I longed for a freedom from the object or perhaps it was now a desire to divide the spaces of my canvas as I felt and not merely as I knew- the insistence of the objects and their symbolic meaning, wherever I might place them within the picture plane, interfered with my new interest. My problem was to reduce the immediacy of the individual object and to make a synthesis of `objects and space' so that the new conception would be the expression of one thing and not any longer a collection of loosely related objects. While working towards this end my paintings contain greater or lesser degrees of statement of visual fact. Sometimes the object disappears and takes on a new meaning. It is during this moment of transition when I feel I realize most completely my intentions. Apart from the subject, which I can do nothing about, what interests me in the beginning of a picture is the division of spaces and forms; these must be made to move and animated like living matter. I have a strong preference for primitive and elementary forms and I should like to combine a sensual eroticism with starkness, which will be instinctive and uncontrived.

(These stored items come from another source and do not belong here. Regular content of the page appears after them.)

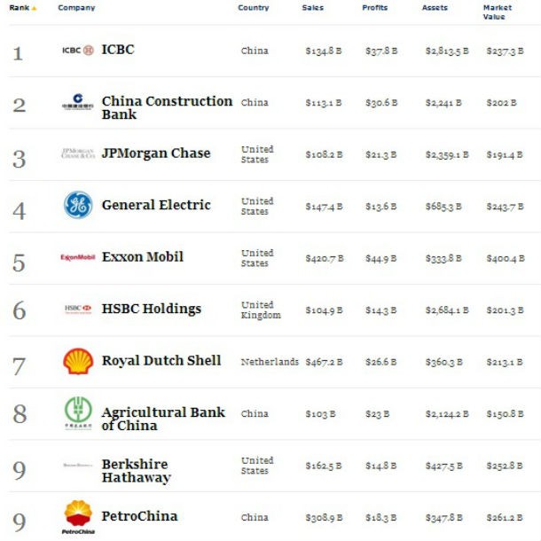Click the PetroChina logo
This screenshot has height=541, width=541.
[x=78, y=516]

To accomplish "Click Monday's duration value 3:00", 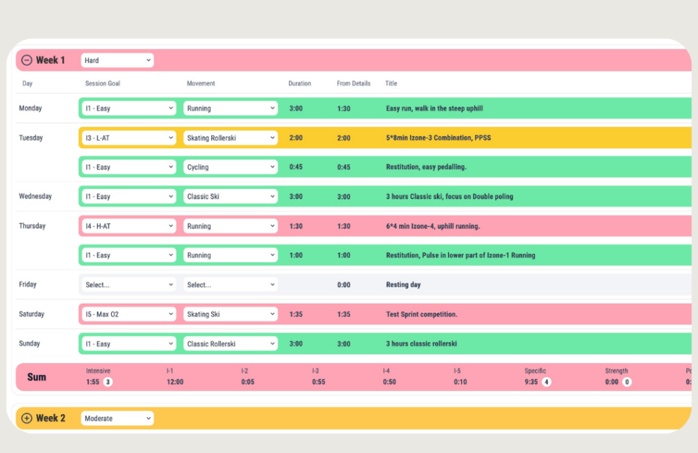I will pos(296,108).
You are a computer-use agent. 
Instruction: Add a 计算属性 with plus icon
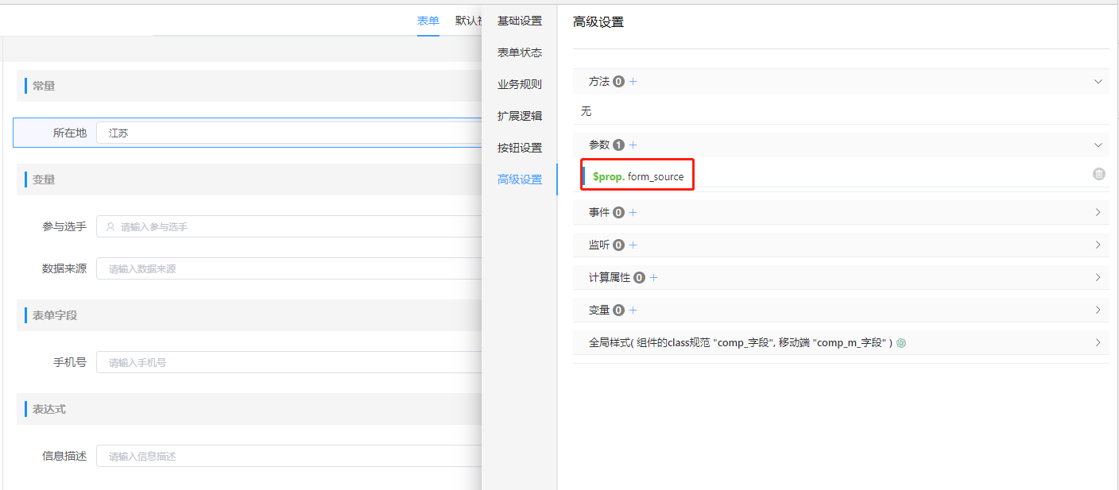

To have a too clearly conceived idea before beginning a work is for me a constriction; it is in the act of making that the subject takes form, it is in the adding, stretching, taking away and searching for the right and exact statement that a tension is set up. I am horrified at the smart brush or any too easy method of gaining effect. I want to paint what I see but never immediately; there must be a time lapse,`a waiting time' for the visual experience to become involved with all other experience. That is why I paint from memory. I seem to paint the same subject whether it be still life, figure or landscape; there is no escaping, one can develop but never change it. This subject is indefinable, but it is the secret of the picture's success or failure.(1)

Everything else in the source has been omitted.